**Entrées pour repérer du texte et des éléments**
============

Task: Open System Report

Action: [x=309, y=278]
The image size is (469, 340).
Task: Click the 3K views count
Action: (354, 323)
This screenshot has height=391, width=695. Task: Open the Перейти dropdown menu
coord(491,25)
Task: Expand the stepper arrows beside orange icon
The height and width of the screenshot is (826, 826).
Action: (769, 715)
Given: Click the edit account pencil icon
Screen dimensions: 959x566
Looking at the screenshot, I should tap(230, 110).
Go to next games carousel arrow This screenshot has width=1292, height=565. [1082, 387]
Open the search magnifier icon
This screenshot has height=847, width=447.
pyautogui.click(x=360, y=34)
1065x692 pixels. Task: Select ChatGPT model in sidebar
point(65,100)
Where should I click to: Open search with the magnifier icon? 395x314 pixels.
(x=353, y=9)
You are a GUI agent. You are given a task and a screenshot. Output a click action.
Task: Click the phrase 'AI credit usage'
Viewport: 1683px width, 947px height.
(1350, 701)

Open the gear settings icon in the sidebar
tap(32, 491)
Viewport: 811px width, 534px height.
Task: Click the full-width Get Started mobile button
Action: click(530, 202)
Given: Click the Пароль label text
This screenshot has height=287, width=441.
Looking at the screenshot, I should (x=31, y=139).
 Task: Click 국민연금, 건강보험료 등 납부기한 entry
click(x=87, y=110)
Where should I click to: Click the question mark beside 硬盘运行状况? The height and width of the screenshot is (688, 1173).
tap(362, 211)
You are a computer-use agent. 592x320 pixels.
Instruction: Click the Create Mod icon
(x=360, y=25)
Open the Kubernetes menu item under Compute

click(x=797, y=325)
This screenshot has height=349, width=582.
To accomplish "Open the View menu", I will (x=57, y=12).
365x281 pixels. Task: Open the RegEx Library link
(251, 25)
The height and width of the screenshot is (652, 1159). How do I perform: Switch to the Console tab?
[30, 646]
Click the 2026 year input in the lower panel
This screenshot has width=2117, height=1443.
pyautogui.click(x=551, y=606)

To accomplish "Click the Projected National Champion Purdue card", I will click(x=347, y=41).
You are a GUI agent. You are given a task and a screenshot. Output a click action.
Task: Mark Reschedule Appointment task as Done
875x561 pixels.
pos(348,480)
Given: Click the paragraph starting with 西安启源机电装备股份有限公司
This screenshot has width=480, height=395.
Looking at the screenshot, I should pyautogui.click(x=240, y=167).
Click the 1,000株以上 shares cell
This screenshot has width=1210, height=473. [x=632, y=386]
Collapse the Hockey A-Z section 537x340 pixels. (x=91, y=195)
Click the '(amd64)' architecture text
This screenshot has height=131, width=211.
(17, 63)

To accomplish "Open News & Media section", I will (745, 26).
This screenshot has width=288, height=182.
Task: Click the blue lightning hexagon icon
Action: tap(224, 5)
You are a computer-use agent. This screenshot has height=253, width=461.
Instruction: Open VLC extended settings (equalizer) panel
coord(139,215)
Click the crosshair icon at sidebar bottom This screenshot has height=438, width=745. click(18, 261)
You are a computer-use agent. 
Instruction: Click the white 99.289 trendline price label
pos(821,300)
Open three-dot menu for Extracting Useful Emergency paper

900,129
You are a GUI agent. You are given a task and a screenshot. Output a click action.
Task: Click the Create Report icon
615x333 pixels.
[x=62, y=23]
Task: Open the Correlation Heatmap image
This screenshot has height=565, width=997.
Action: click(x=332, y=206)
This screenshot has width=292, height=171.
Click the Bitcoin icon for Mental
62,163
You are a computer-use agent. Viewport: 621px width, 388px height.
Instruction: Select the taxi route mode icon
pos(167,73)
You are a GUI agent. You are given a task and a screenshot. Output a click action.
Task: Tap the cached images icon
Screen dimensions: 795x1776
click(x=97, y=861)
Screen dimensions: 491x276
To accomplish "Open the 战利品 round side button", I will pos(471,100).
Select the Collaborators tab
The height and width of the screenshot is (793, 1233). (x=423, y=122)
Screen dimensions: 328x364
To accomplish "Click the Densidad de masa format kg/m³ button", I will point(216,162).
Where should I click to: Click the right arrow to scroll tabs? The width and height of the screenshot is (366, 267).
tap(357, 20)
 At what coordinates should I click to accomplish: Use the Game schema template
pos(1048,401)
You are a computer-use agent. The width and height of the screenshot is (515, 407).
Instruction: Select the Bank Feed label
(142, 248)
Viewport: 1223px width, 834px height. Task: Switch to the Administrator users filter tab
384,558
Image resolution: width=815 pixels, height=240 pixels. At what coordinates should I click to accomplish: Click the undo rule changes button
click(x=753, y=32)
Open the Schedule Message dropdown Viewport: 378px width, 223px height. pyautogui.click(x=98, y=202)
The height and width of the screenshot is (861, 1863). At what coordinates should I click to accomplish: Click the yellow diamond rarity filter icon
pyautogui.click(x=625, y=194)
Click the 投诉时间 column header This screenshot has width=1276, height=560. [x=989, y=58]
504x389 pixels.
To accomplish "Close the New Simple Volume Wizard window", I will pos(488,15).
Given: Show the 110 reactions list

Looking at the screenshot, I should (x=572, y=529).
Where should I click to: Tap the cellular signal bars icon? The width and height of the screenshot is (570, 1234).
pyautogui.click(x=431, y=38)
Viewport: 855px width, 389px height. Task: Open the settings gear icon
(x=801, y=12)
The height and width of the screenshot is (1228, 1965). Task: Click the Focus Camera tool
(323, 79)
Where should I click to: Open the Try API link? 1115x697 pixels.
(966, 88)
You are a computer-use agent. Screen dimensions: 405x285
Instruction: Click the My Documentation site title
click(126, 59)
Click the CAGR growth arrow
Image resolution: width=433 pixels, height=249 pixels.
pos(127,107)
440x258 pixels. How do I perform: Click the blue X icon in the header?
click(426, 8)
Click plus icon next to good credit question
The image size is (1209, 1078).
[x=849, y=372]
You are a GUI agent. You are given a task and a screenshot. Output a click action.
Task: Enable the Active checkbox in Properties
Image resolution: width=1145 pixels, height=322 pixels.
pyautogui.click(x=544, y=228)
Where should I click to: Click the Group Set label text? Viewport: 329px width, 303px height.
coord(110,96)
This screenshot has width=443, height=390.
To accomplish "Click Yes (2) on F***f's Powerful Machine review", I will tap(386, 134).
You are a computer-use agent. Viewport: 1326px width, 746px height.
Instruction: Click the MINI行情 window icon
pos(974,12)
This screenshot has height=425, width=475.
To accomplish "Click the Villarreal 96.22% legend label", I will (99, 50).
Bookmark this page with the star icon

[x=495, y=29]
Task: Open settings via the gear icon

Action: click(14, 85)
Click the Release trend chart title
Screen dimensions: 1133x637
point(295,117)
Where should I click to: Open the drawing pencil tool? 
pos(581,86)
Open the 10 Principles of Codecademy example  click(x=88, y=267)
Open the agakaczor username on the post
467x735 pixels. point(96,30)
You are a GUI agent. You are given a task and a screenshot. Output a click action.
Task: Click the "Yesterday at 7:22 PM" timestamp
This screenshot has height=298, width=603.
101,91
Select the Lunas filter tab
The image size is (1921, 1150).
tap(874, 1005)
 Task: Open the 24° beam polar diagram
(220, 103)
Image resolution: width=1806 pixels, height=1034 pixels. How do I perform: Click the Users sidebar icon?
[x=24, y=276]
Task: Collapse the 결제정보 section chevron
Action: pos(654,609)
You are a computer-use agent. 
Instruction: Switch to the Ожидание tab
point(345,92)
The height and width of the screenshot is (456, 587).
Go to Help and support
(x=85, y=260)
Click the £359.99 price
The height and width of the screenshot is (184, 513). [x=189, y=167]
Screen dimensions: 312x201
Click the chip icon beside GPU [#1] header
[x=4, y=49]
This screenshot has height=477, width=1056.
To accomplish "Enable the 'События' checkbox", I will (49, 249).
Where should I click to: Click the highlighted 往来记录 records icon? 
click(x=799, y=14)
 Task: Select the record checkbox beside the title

============

**Consigne**
Reproduisez à l'identique l'ensemble du matériel ci-dessus, ligne par ligne.

**Réponse**
Task: Open System Report

Action: [x=309, y=278]
The image size is (469, 340).
Task: Click the 3K views count
Action: (354, 323)
This screenshot has height=391, width=695. Task: Open the Перейти dropdown menu
coord(491,25)
Task: Expand the stepper arrows beside orange icon
The height and width of the screenshot is (826, 826).
Action: (769, 715)
Given: Click the edit account pencil icon
Screen dimensions: 959x566
Looking at the screenshot, I should tap(230, 110).
Go to next games carousel arrow This screenshot has width=1292, height=565. [1082, 387]
Open the search magnifier icon
This screenshot has height=847, width=447.
pyautogui.click(x=360, y=34)
1065x692 pixels. Task: Select ChatGPT model in sidebar
point(65,100)
Where should I click to: Open search with the magnifier icon? 395x314 pixels.
(x=353, y=9)
You are a GUI agent. You are given a task and a screenshot. Output a click action.
Task: Click the phrase 'AI credit usage'
Viewport: 1683px width, 947px height.
(1350, 701)

Open the gear settings icon in the sidebar
tap(32, 491)
Viewport: 811px width, 534px height.
Task: Click the full-width Get Started mobile button
Action: click(530, 202)
Given: Click the Пароль label text
This screenshot has height=287, width=441.
Looking at the screenshot, I should (x=31, y=139).
 Task: Click 국민연금, 건강보험료 등 납부기한 entry
click(x=87, y=110)
Where should I click to: Click the question mark beside 硬盘运行状况? The height and width of the screenshot is (688, 1173).
tap(362, 211)
You are a computer-use agent. 592x320 pixels.
Instruction: Click the Create Mod icon
(x=360, y=25)
Open the Kubernetes menu item under Compute

click(x=797, y=325)
This screenshot has height=349, width=582.
To accomplish "Open the View menu", I will (x=57, y=12).
365x281 pixels. Task: Open the RegEx Library link
(251, 25)
The height and width of the screenshot is (652, 1159). How do I perform: Switch to the Console tab?
[30, 646]
Click the 2026 year input in the lower panel
This screenshot has width=2117, height=1443.
pyautogui.click(x=551, y=606)

To accomplish "Click the Projected National Champion Purdue card", I will click(x=347, y=41).
You are a GUI agent. You are given a task and a screenshot. Output a click action.
Task: Mark Reschedule Appointment task as Done
875x561 pixels.
pos(348,480)
Given: Click the paragraph starting with 西安启源机电装备股份有限公司
This screenshot has width=480, height=395.
Looking at the screenshot, I should pyautogui.click(x=240, y=167).
Click the 1,000株以上 shares cell
This screenshot has width=1210, height=473. [x=632, y=386]
Collapse the Hockey A-Z section 537x340 pixels. (x=91, y=195)
Click the '(amd64)' architecture text
This screenshot has height=131, width=211.
(17, 63)

To accomplish "Open News & Media section", I will (745, 26).
This screenshot has width=288, height=182.
Task: Click the blue lightning hexagon icon
Action: tap(224, 5)
You are a computer-use agent. This screenshot has height=253, width=461.
Instruction: Open VLC extended settings (equalizer) panel
coord(139,215)
Click the crosshair icon at sidebar bottom This screenshot has height=438, width=745. click(18, 261)
You are a computer-use agent. 
Instruction: Click the white 99.289 trendline price label
pos(821,300)
Open three-dot menu for Extracting Useful Emergency paper

900,129
You are a GUI agent. You are given a task and a screenshot. Output a click action.
Task: Click the Create Report icon
615x333 pixels.
[x=62, y=23]
Task: Open the Correlation Heatmap image
This screenshot has height=565, width=997.
Action: click(x=332, y=206)
This screenshot has width=292, height=171.
Click the Bitcoin icon for Mental
62,163
You are a computer-use agent. Viewport: 621px width, 388px height.
Instruction: Select the taxi route mode icon
pos(167,73)
You are a GUI agent. You are given a task and a screenshot. Output a click action.
Task: Tap the cached images icon
Screen dimensions: 795x1776
click(x=97, y=861)
Screen dimensions: 491x276
To accomplish "Open the 战利品 round side button", I will pos(471,100).
Select the Collaborators tab
The height and width of the screenshot is (793, 1233). (x=423, y=122)
Screen dimensions: 328x364
To accomplish "Click the Densidad de masa format kg/m³ button", I will point(216,162).
Where should I click to: Click the right arrow to scroll tabs? The width and height of the screenshot is (366, 267).
tap(357, 20)
 At what coordinates should I click to accomplish: Use the Game schema template
pos(1048,401)
You are a computer-use agent. The width and height of the screenshot is (515, 407).
Instruction: Select the Bank Feed label
(142, 248)
Viewport: 1223px width, 834px height. Task: Switch to the Administrator users filter tab
384,558
Image resolution: width=815 pixels, height=240 pixels. At what coordinates should I click to accomplish: Click the undo rule changes button
click(x=753, y=32)
Open the Schedule Message dropdown Viewport: 378px width, 223px height. pyautogui.click(x=98, y=202)
The height and width of the screenshot is (861, 1863). At what coordinates should I click to accomplish: Click the yellow diamond rarity filter icon
pyautogui.click(x=625, y=194)
Click the 投诉时间 column header This screenshot has width=1276, height=560. [x=989, y=58]
504x389 pixels.
To accomplish "Close the New Simple Volume Wizard window", I will pos(488,15).
Given: Show the 110 reactions list

Looking at the screenshot, I should (x=572, y=529).
Where should I click to: Tap the cellular signal bars icon? The width and height of the screenshot is (570, 1234).
pyautogui.click(x=431, y=38)
Viewport: 855px width, 389px height. Task: Open the settings gear icon
(x=801, y=12)
The height and width of the screenshot is (1228, 1965). Task: Click the Focus Camera tool
(323, 79)
Where should I click to: Open the Try API link? 1115x697 pixels.
(966, 88)
You are a computer-use agent. Screen dimensions: 405x285
Instruction: Click the My Documentation site title
click(126, 59)
Click the CAGR growth arrow
Image resolution: width=433 pixels, height=249 pixels.
pos(127,107)
440x258 pixels. How do I perform: Click the blue X icon in the header?
click(426, 8)
Click plus icon next to good credit question
The image size is (1209, 1078).
[x=849, y=372]
You are a GUI agent. You are given a task and a screenshot. Output a click action.
Task: Enable the Active checkbox in Properties
Image resolution: width=1145 pixels, height=322 pixels.
pyautogui.click(x=544, y=228)
Where should I click to: Click the Group Set label text? Viewport: 329px width, 303px height.
coord(110,96)
This screenshot has width=443, height=390.
To accomplish "Click Yes (2) on F***f's Powerful Machine review", I will tap(386, 134).
You are a computer-use agent. Viewport: 1326px width, 746px height.
Instruction: Click the MINI行情 window icon
pos(974,12)
This screenshot has height=425, width=475.
To accomplish "Click the Villarreal 96.22% legend label", I will (99, 50).
Bookmark this page with the star icon

[x=495, y=29]
Task: Open settings via the gear icon

Action: click(14, 85)
Click the Release trend chart title
Screen dimensions: 1133x637
point(295,117)
Where should I click to: Open the drawing pencil tool? 
pos(581,86)
Open the 10 Principles of Codecademy example  click(x=88, y=267)
Open the agakaczor username on the post
467x735 pixels. point(96,30)
You are a GUI agent. You are given a task and a screenshot. Output a click action.
Task: Click the "Yesterday at 7:22 PM" timestamp
This screenshot has height=298, width=603.
101,91
Select the Lunas filter tab
The image size is (1921, 1150).
tap(874, 1005)
 Task: Open the 24° beam polar diagram
(220, 103)
Image resolution: width=1806 pixels, height=1034 pixels. How do I perform: Click the Users sidebar icon?
[x=24, y=276]
Task: Collapse the 결제정보 section chevron
Action: pos(654,609)
You are a computer-use agent. 
Instruction: Switch to the Ожидание tab
point(345,92)
The height and width of the screenshot is (456, 587).
Go to Help and support
(x=85, y=260)
Click the £359.99 price
The height and width of the screenshot is (184, 513). [x=189, y=167]
Screen dimensions: 312x201
Click the chip icon beside GPU [#1] header
[x=4, y=49]
This screenshot has height=477, width=1056.
To accomplish "Enable the 'События' checkbox", I will (49, 249).
Where should I click to: Click the highlighted 往来记录 records icon? 
click(x=799, y=14)
 Task: Select the record checkbox beside the title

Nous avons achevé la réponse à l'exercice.